_What you will do_
Copy, exactly and without additions, every line in the records below from the one holding "Oktober 2021 (237, 525)" through the one holding "Sydney (117, 2562)", both ends included.

Pixel coordinate grounding data:
>>>>

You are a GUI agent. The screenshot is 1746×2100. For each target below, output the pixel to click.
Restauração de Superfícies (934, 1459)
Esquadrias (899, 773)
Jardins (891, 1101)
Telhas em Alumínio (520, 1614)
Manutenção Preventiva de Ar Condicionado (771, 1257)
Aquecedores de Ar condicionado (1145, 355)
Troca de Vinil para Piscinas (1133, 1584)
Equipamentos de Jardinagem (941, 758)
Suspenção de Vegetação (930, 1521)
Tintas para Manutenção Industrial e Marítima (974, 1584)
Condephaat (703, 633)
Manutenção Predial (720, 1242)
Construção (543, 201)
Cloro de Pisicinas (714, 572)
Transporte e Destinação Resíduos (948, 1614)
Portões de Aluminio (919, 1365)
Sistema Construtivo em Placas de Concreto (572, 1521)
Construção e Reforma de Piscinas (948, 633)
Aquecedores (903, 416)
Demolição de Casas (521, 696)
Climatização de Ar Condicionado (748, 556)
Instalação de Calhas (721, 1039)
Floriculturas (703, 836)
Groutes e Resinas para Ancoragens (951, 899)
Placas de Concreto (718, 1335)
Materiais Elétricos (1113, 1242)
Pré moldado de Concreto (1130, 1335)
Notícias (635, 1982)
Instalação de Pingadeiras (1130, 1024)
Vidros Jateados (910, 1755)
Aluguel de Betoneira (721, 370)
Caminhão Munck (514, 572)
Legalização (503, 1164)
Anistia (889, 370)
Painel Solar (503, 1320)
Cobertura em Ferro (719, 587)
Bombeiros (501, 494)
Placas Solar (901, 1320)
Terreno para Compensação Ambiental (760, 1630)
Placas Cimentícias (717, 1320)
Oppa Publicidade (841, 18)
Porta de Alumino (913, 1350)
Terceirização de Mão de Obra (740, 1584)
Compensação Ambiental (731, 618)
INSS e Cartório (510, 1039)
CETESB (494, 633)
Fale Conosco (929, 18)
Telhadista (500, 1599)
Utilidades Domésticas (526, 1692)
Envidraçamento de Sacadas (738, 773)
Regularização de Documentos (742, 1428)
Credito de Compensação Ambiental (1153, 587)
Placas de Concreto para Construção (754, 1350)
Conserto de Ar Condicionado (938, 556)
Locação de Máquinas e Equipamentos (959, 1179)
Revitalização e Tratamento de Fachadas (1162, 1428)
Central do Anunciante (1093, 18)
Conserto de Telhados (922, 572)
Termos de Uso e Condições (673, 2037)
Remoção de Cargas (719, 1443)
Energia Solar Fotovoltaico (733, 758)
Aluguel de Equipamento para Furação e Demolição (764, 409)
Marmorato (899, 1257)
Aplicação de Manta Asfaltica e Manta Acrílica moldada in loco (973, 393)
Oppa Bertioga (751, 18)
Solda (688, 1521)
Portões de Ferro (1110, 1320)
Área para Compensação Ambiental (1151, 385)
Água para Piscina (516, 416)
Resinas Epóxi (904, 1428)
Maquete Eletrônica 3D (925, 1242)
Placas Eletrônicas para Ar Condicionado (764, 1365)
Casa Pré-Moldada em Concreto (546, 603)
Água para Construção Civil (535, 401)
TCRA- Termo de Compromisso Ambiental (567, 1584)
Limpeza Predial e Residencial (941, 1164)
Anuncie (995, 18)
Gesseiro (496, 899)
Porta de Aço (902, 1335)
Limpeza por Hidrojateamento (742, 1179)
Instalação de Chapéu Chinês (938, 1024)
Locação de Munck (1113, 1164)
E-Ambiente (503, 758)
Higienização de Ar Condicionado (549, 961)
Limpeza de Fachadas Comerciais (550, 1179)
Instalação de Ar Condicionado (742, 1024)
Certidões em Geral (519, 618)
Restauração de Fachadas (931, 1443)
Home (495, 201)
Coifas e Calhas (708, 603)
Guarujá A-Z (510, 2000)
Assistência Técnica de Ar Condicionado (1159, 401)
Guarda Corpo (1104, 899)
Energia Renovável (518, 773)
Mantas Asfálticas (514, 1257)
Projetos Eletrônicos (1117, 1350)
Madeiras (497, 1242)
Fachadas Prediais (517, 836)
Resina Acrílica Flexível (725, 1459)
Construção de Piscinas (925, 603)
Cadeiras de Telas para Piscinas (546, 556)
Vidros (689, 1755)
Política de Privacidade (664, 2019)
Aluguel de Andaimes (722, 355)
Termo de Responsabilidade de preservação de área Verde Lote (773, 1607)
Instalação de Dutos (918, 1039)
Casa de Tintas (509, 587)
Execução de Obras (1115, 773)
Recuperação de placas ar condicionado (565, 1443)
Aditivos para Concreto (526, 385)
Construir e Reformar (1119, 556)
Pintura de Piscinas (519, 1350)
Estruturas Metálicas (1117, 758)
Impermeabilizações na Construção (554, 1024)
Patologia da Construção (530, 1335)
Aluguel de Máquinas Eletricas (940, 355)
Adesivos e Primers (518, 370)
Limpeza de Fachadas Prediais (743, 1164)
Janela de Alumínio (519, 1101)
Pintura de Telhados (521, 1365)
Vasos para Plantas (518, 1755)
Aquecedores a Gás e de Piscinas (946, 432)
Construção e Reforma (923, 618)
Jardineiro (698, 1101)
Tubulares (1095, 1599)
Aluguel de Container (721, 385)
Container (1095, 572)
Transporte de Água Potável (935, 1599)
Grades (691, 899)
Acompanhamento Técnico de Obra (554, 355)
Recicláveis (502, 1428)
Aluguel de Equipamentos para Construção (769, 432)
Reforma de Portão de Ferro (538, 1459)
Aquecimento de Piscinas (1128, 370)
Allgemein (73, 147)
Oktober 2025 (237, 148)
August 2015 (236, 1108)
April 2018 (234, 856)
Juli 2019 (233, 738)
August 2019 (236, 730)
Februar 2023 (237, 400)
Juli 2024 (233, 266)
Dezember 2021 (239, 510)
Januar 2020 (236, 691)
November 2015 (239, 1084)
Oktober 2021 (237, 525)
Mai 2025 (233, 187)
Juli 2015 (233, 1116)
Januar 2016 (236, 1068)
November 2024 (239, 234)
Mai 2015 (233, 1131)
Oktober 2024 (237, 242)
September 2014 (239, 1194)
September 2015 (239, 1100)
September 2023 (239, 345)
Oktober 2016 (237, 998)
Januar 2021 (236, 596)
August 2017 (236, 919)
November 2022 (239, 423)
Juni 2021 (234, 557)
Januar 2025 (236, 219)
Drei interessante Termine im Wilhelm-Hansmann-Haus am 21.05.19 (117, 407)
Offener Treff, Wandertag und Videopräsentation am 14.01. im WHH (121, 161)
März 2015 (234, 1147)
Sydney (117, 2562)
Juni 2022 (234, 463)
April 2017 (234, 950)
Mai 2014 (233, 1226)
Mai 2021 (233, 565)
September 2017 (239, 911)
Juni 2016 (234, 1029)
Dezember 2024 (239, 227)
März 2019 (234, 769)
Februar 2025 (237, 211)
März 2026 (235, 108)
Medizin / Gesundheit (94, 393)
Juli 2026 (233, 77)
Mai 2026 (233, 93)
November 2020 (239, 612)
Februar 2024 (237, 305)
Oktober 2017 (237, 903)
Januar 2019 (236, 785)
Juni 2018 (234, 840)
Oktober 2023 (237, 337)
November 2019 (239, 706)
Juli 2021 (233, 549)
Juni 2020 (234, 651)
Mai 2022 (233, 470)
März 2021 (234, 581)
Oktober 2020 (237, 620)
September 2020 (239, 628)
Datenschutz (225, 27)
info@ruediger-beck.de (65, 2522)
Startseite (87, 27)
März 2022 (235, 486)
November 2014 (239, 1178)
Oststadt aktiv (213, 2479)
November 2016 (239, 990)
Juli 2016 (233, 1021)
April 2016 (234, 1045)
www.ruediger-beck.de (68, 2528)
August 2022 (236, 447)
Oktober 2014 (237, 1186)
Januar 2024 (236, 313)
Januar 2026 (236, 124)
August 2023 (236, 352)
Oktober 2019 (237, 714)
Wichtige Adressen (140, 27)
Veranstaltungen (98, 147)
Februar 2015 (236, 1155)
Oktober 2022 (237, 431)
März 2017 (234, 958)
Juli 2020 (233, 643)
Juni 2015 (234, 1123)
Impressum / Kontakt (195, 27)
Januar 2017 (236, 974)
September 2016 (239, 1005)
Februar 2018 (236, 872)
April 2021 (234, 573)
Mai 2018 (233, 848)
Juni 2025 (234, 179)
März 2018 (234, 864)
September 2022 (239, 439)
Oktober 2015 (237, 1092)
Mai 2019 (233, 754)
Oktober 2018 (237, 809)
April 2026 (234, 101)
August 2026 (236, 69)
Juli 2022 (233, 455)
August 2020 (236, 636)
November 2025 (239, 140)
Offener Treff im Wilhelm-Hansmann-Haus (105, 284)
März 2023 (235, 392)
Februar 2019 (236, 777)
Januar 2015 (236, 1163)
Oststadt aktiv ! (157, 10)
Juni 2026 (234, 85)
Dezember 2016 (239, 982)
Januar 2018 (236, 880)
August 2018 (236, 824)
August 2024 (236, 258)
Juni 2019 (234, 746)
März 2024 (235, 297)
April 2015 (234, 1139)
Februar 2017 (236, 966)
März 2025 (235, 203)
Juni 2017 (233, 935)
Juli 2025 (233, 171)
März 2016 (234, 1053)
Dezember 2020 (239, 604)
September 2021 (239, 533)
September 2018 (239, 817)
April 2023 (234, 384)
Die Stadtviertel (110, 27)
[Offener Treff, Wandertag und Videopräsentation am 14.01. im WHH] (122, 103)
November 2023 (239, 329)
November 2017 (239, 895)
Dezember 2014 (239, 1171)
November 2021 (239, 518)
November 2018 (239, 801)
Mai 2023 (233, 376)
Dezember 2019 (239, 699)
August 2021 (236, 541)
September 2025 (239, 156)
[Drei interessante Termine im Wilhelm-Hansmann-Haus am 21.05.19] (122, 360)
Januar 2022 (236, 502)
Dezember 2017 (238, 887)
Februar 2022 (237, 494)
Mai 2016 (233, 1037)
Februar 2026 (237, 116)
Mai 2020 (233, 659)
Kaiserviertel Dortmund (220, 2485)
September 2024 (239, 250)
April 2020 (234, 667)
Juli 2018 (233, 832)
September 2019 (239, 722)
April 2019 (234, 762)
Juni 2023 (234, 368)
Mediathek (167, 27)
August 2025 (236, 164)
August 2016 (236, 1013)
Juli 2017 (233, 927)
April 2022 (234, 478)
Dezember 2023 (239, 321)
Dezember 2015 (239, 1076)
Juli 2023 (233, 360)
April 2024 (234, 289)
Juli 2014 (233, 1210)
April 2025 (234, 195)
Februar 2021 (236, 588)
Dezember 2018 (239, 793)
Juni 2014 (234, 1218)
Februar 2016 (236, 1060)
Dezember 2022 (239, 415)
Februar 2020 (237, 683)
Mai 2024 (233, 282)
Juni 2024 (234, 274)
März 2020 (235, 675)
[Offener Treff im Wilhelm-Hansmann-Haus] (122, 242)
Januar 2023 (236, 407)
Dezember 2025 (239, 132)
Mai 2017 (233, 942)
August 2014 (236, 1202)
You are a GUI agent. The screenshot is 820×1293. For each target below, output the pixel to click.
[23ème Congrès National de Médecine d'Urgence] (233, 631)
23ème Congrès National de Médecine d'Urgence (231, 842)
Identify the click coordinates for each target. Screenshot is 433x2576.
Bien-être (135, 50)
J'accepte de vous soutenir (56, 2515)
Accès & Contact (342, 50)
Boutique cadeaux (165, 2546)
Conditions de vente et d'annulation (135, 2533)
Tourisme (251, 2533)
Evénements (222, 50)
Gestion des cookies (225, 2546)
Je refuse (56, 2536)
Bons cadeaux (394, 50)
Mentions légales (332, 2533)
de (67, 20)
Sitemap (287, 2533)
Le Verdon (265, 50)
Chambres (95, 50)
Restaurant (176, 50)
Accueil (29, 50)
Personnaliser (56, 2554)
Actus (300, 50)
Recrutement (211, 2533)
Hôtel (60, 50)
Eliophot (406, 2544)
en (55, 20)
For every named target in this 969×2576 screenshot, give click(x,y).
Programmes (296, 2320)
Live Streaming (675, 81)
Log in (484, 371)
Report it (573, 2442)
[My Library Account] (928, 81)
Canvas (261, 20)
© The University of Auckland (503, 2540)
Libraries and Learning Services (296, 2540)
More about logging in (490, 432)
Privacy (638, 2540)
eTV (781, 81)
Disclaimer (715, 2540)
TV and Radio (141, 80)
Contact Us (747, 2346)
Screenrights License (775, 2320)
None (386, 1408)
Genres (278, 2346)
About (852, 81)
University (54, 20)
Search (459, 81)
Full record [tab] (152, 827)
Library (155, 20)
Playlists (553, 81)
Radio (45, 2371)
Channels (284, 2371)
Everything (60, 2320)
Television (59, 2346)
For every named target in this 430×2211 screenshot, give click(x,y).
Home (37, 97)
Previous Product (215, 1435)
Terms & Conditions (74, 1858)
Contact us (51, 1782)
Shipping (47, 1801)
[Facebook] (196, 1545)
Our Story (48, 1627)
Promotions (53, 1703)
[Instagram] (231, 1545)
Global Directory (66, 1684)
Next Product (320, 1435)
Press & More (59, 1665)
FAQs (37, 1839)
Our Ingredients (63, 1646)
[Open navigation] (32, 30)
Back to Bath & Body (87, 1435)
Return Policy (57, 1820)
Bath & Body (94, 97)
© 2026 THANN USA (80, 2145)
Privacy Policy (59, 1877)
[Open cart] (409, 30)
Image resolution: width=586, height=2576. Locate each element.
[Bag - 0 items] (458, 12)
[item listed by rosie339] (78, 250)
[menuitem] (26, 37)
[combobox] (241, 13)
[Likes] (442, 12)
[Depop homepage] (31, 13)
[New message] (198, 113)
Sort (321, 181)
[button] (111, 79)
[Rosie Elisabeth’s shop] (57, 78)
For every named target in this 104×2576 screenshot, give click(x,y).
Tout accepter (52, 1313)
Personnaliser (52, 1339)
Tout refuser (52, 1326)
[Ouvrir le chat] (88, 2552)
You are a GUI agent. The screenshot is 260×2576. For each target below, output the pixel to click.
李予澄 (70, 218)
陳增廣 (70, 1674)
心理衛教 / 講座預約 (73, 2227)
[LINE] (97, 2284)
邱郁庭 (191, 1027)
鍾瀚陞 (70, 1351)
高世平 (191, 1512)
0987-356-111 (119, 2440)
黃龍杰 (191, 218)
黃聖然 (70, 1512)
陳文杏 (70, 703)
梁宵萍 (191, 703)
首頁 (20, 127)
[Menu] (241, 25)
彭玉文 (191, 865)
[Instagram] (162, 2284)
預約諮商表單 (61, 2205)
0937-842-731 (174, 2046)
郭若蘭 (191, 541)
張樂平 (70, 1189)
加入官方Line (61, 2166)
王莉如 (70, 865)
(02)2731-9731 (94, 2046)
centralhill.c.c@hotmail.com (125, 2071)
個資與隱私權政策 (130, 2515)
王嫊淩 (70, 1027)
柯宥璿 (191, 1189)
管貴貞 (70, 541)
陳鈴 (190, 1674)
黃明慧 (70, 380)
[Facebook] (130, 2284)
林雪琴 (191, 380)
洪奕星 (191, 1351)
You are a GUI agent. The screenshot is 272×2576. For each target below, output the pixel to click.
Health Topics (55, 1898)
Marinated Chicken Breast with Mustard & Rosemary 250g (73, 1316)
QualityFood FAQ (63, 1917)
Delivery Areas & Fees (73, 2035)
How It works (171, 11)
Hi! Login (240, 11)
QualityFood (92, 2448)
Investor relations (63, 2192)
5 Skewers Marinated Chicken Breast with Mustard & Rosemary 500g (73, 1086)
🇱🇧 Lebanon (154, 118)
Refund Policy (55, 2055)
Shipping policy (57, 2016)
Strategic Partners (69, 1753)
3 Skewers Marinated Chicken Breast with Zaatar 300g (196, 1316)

<<<<

_Worked solution_
Oktober 2021 (237, 525)
Mai 2025 (233, 187)
Juli 2015 (233, 1116)
Januar 2016 (236, 1068)
November 2024 (239, 234)
Mai 2015 (233, 1131)
Oktober 2024 (237, 242)
September 2014 (239, 1194)
September 2015 (239, 1100)
September 2023 (239, 345)
Oktober 2016 (237, 998)
Januar 2021 (236, 596)
August 2017 (236, 919)
November 2022 (239, 423)
Juni 2021 (234, 557)
Januar 2025 (236, 219)
Drei interessante Termine im Wilhelm-Hansmann-Haus am 21.05.19 (117, 407)
Offener Treff, Wandertag und Videopräsentation am 14.01. im WHH (121, 161)
März 2015 (234, 1147)
Sydney (117, 2562)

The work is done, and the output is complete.